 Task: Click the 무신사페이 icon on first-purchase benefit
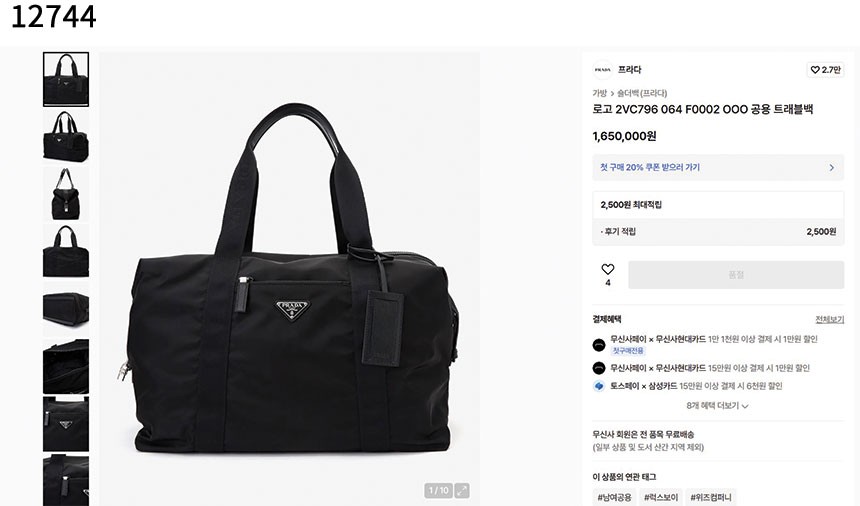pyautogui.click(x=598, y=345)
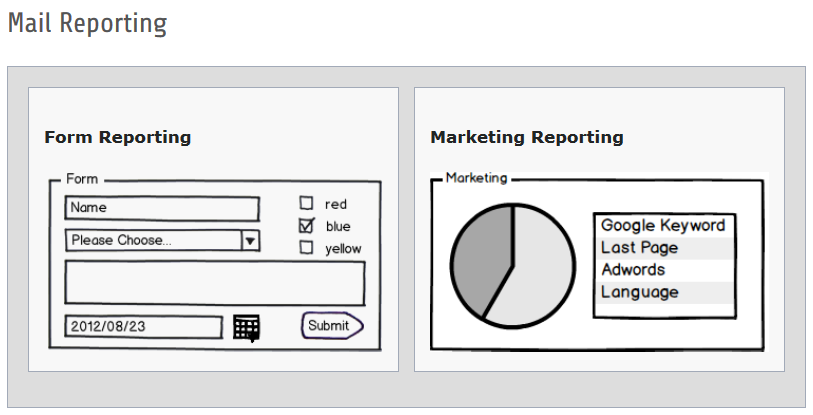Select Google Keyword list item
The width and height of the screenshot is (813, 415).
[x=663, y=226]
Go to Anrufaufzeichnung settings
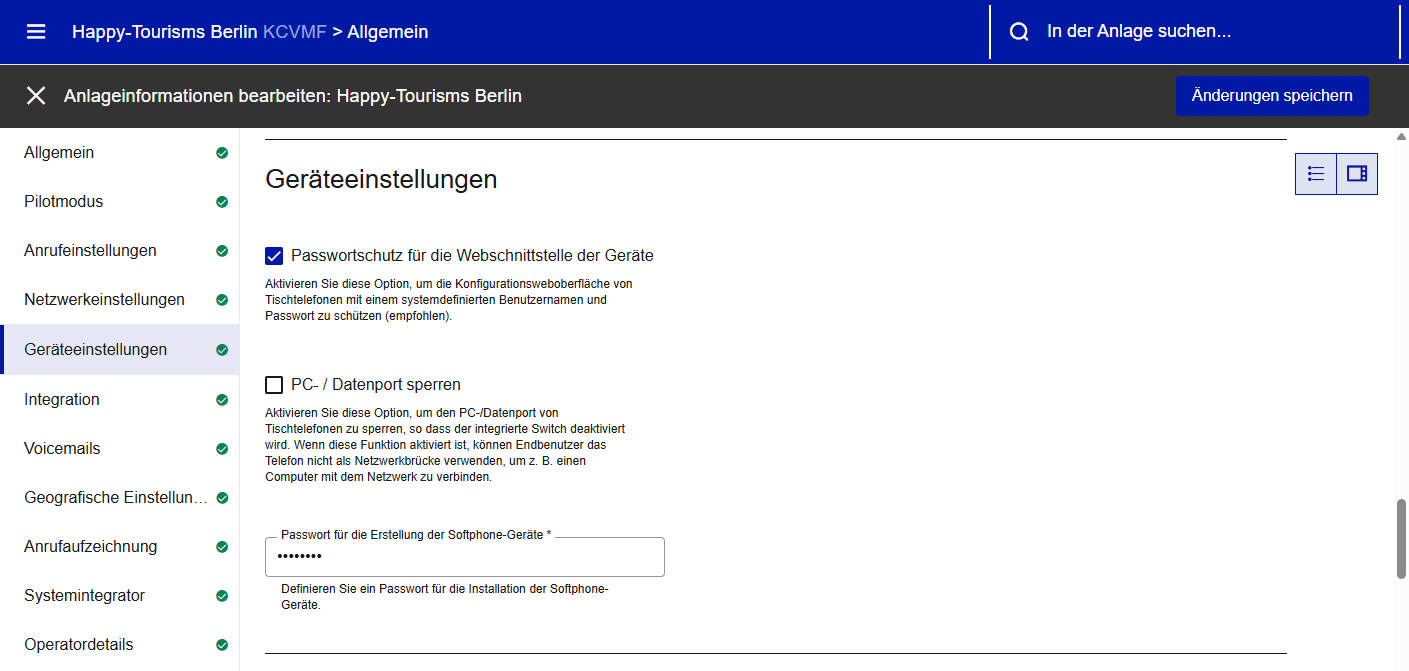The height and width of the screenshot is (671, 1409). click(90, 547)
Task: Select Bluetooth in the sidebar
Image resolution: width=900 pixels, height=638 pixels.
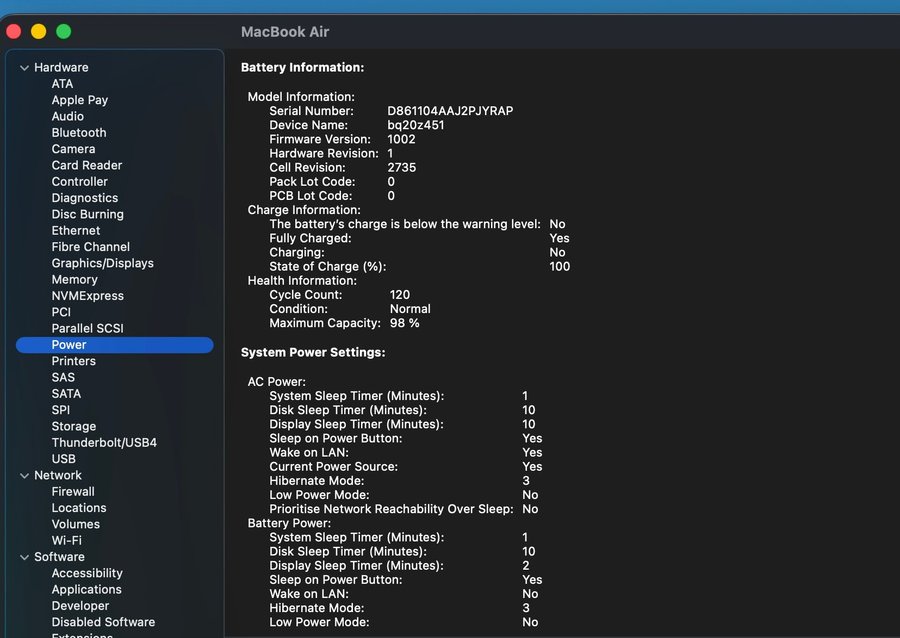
-- -- --
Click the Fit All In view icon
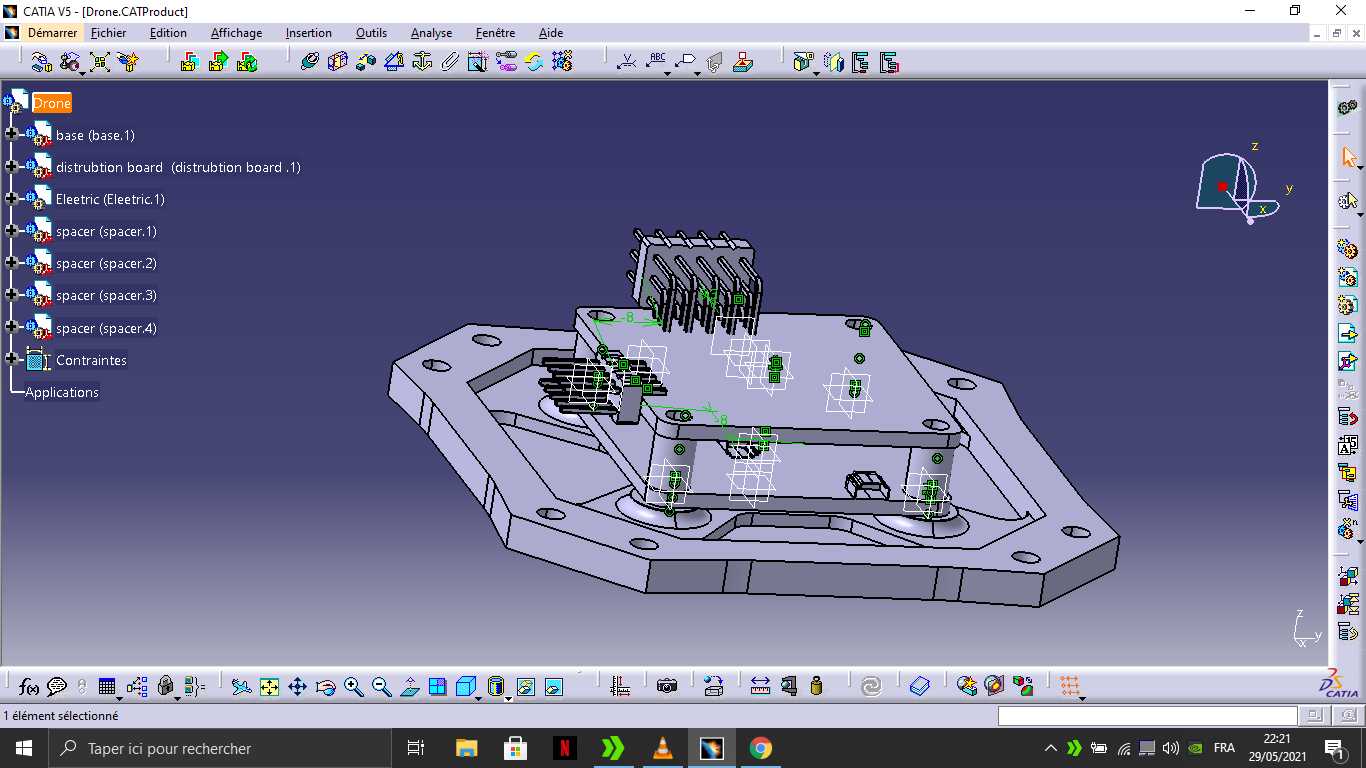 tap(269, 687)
-- -- --
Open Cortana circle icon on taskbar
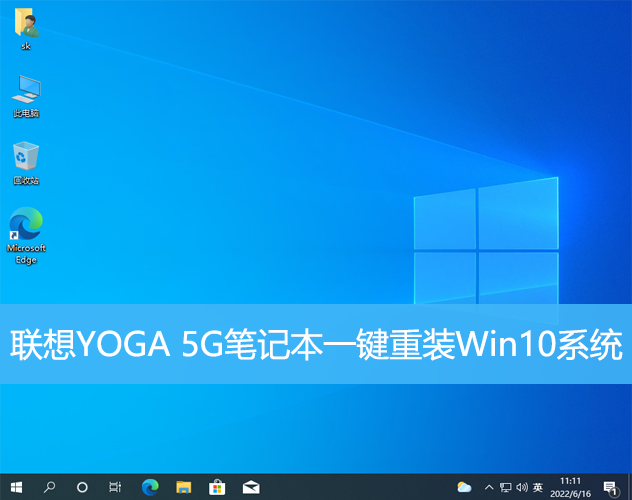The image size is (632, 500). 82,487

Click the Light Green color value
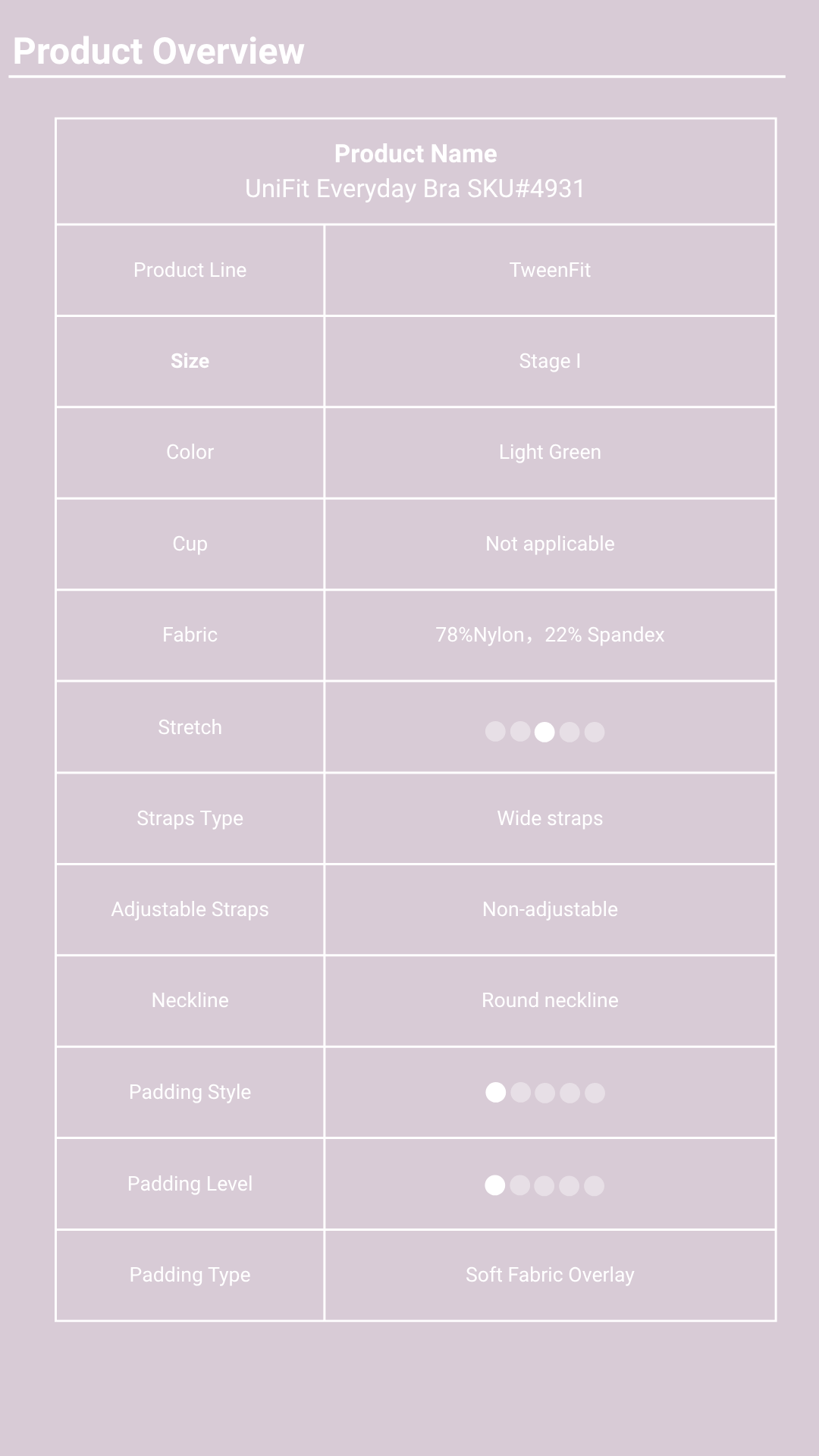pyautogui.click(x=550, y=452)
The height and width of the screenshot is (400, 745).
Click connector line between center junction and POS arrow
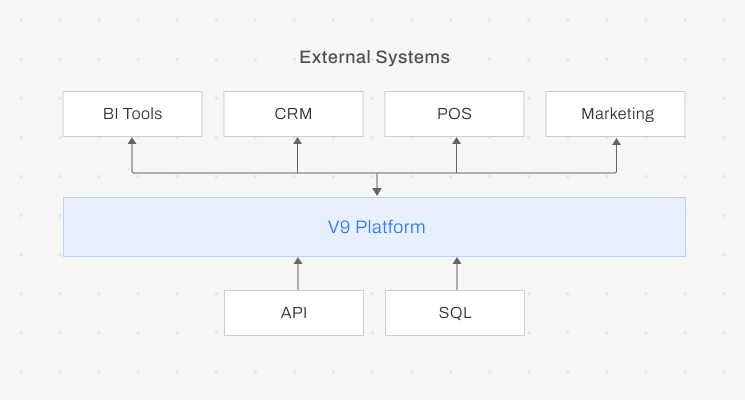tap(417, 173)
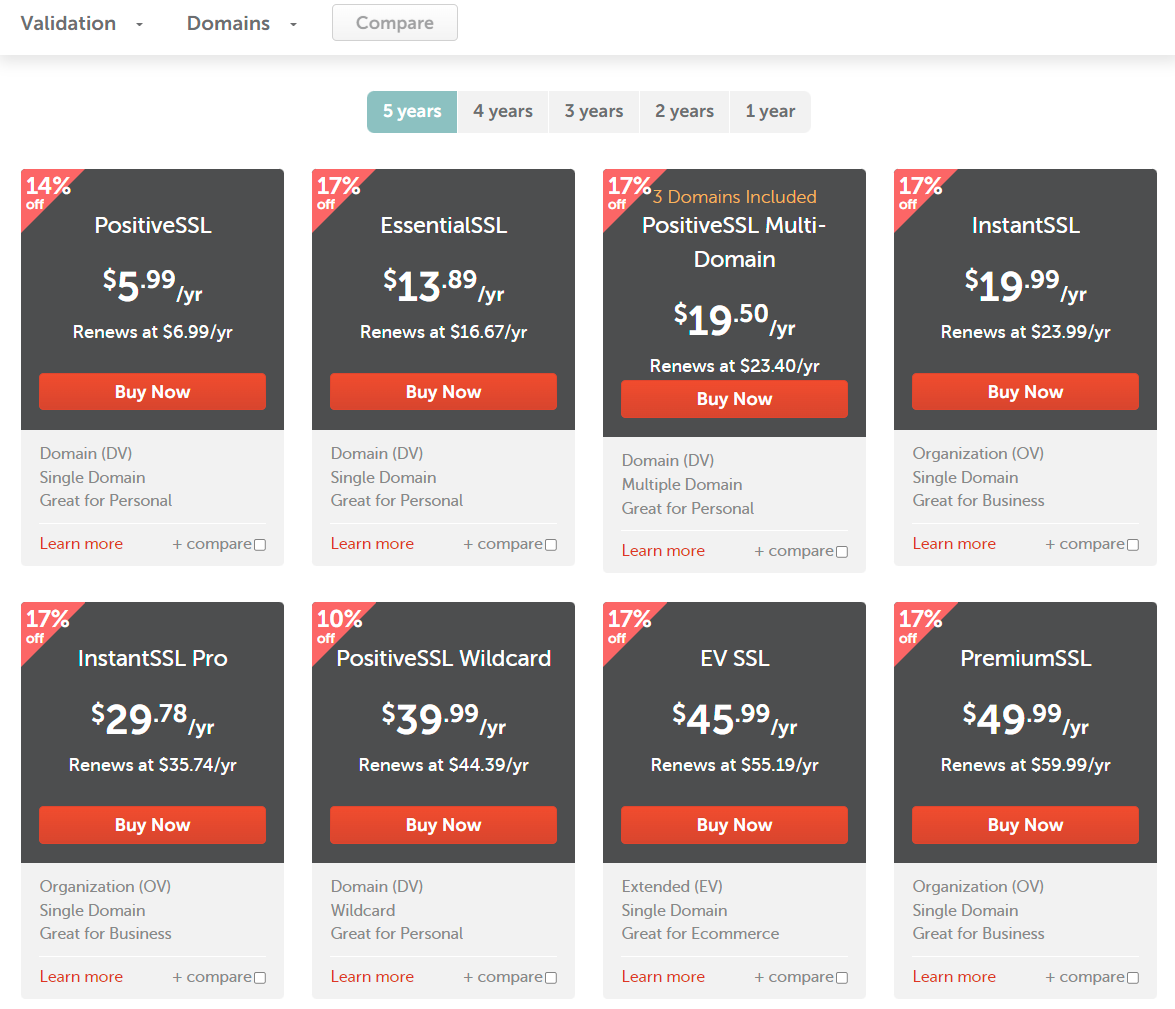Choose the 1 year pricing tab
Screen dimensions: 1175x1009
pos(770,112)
-- -- --
## Exercise description
Taking the material above, extract exactly and only the lines from the line with "Task: Select Bluetooth in the sidebar" to the line with "Image resolution: width=900", inclusive of both.

## Your solution
Task: Select Bluetooth in the sidebar
Image resolution: width=900 pixels, height=638 pixels.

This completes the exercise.